¿Hay algún pueblo que haya oído, como tú has oído, la voz del Dios vivo, hablando desde el fuego, y haya sobrevivido?; ¿algún Dios intentó jamás venir a buscarse una nación entre las otras por medio de pruebas, signos, prodigios y guerra, con mano fuerte y brazo poderoso, por grandes terrores, como todo lo que el Señor, vuestro Dios, hizo con vosotros en Egipto, ante vuestros ojos? (Dt 4, 33-34).
Si tuviéramos que responderle a Moisés esta pregunta que hizo a su pueblo, tendríamos que responder que sí. Pero aún más, le podríamos asegurar que no sólo hemos escuchado a Dios desde el fuego sino que hemos escuchado hablar al Hijo del Dios vivo, al Verbo de Dios hecho carne en lenguaje de hombres, con palabras y comparaciones humanas. Pero, ¿por qué nos propone la palabra divina esta pregunta en este domingo?
La respuesta es que hoy celebramos el Misterio de la fe en la Santísima Trinidad. Después de haber recibido la fuerza y los dones del Espíritu Santo, hoy no sólo contemplamos desde fuera a Dios, uno y trino, sino que le confesamos con fe viva y le habitamos, tal y como Él habita en nuestros corazones. Así que por la fe que acrisola el Espíritu, nosotros podemos responder que hemos escuchado la voz del Dios vivo y hemos sobrevivido: somos sus testigos. Cristo nos prometió que cuando llegara el Espíritu Santo nos recordaría todo lo que Él nos había dicho de palabra, así que hoy el Espíritu nos sigue recordando las verdades que nos enseñó Cristo y nos guía hasta el conocimiento de la verdad plena. De esta manera, el Maestro nos lleva de la mano hasta el Misterio, hasta el interior de Dios: “la intimidad de Dios mismo, descubriendo que él no es soledad infinita, sino comunión de luz y de amor, vida dada y recibida en un diálogo eterno entre el Padre y el Hijo en el Espíritu Santo, como dice san Agustín, Amante, Amado y Amor.” (Benedicto XVI – 2006). “De modo que, al proclamar nuestra fe en la verdadera y eterna Divinidad, adoramos tres Personas distintas, de única substancia e iguales en su dignidad.” (Prefacio de la Misa).

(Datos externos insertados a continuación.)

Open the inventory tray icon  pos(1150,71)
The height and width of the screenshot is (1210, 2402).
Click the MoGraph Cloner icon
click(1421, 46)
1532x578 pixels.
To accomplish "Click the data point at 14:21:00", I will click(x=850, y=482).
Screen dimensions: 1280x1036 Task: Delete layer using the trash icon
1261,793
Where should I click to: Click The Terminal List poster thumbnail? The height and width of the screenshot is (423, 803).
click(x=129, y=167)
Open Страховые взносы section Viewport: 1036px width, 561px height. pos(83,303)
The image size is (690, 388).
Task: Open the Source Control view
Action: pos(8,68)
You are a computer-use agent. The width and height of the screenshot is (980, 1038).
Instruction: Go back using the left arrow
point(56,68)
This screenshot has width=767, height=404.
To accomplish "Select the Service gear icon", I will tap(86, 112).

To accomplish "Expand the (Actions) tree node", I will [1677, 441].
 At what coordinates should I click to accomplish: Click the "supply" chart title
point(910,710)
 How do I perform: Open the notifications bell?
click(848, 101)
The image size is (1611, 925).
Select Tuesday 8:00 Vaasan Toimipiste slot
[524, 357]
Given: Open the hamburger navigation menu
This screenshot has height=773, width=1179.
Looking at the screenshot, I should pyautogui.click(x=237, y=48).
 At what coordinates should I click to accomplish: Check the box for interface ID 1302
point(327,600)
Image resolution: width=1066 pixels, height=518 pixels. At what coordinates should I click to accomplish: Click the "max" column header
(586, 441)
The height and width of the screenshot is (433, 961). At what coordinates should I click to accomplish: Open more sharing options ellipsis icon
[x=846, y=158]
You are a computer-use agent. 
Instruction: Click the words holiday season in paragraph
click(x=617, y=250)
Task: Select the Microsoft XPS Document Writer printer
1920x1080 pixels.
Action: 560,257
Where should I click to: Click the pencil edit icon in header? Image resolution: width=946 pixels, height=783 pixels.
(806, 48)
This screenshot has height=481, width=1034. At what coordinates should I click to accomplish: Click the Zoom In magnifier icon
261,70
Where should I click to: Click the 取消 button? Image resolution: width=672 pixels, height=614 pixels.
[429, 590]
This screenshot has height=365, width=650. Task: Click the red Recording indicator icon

Esta es nuestra fe, y esta es la luz que nos ilumina, Dios mismo, que se ha fijado en los pequeños hombres y se ha querido revelar. Por todo ello, esta fe en el Dios verdadero que hemos recibido nos ha de hacer recordar que todo, por pequeño que sea, comienza con la Trinidad y desemboca en ella como una acción de gracias. Se trata de ser más conscientes del Espíritu que hemos recibido y del Cuerpo del que formamos parte, el Cuerpo Místico de Cristo que es la Iglesia, todos nosotros. Ante el eclipse de la conciencia de Dios, es decir, ante el olvido y la ignorancia de la presencia de un Dios que nos ha creado y salvado, los católicos debemos dar testimonio de nuestra fe tal y como nos pide el mismo Cristo:
Se me ha dado pleno poder en el cielo y en la tierra. Id y haced discípulos de todos los pueblos, bautizándolos en el nombre del Padre y del Hijo y del Espíritu Santo; y enseñándoles a guardar todo lo que os he mandado. Y sabed que yo estoy con vosotros todos los días, hasta el fin del mundo.” (Mt 28, 18-20).